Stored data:
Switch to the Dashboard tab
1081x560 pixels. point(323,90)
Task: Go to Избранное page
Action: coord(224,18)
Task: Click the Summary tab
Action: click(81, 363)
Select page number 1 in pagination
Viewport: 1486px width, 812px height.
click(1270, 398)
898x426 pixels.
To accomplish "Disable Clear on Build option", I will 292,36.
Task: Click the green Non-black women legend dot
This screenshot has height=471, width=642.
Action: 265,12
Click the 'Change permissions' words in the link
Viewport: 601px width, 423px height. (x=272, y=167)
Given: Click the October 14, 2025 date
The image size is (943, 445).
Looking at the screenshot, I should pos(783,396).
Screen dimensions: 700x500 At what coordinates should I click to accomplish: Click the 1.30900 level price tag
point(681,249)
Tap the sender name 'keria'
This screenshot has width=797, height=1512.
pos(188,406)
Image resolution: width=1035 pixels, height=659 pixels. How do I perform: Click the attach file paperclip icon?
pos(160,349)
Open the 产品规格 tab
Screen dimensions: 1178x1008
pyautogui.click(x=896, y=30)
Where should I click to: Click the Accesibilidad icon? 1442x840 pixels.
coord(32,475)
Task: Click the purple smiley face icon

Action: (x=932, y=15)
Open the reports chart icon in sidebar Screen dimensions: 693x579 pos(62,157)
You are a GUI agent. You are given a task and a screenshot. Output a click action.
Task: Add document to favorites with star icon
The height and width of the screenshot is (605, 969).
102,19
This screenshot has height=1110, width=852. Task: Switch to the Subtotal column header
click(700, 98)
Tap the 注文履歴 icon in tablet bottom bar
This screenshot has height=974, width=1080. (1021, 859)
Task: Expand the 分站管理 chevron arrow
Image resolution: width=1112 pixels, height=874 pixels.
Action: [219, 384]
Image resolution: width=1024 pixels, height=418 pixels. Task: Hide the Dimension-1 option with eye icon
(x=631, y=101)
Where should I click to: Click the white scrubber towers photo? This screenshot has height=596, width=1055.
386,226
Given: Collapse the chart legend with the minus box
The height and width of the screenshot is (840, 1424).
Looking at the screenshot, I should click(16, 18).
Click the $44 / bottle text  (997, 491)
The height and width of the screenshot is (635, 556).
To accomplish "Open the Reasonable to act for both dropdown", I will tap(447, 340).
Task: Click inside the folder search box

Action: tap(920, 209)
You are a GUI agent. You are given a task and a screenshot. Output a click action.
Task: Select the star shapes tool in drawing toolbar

Your task:
Write out each record again, keeping every word as it is.

Written solution:
Switch to the Dashboard tab
1081x560 pixels. point(323,90)
Task: Go to Избранное page
Action: coord(224,18)
Task: Click the Summary tab
Action: click(81, 363)
Select page number 1 in pagination
Viewport: 1486px width, 812px height.
click(1270, 398)
898x426 pixels.
To accomplish "Disable Clear on Build option", I will 292,36.
Task: Click the green Non-black women legend dot
This screenshot has height=471, width=642.
Action: 265,12
Click the 'Change permissions' words in the link
Viewport: 601px width, 423px height. (x=272, y=167)
Given: Click the October 14, 2025 date
The image size is (943, 445).
Looking at the screenshot, I should pos(783,396).
Screen dimensions: 700x500 At what coordinates should I click to accomplish: Click the 1.30900 level price tag
point(681,249)
Tap the sender name 'keria'
This screenshot has width=797, height=1512.
pos(188,406)
Image resolution: width=1035 pixels, height=659 pixels. How do I perform: Click the attach file paperclip icon?
pos(160,349)
Open the 产品规格 tab
Screen dimensions: 1178x1008
pyautogui.click(x=896, y=30)
Where should I click to: Click the Accesibilidad icon? 1442x840 pixels.
coord(32,475)
Task: Click the purple smiley face icon

Action: (x=932, y=15)
Open the reports chart icon in sidebar Screen dimensions: 693x579 pos(62,157)
You are a GUI agent. You are given a task and a screenshot. Output a click action.
Task: Add document to favorites with star icon
The height and width of the screenshot is (605, 969).
102,19
This screenshot has height=1110, width=852. Task: Switch to the Subtotal column header
click(700, 98)
Tap the 注文履歴 icon in tablet bottom bar
This screenshot has height=974, width=1080. (1021, 859)
Task: Expand the 分站管理 chevron arrow
Image resolution: width=1112 pixels, height=874 pixels.
Action: [219, 384]
Image resolution: width=1024 pixels, height=418 pixels. Task: Hide the Dimension-1 option with eye icon
(x=631, y=101)
Where should I click to: Click the white scrubber towers photo? This screenshot has height=596, width=1055.
386,226
Given: Collapse the chart legend with the minus box
The height and width of the screenshot is (840, 1424).
Looking at the screenshot, I should click(16, 18).
Click the $44 / bottle text  (997, 491)
The height and width of the screenshot is (635, 556).
To accomplish "Open the Reasonable to act for both dropdown", I will tap(447, 340).
Task: Click inside the folder search box

Action: tap(920, 209)
You are a GUI agent. You are given a task and a screenshot. Output a click action.
Task: Select the star shapes tool in drawing toolbar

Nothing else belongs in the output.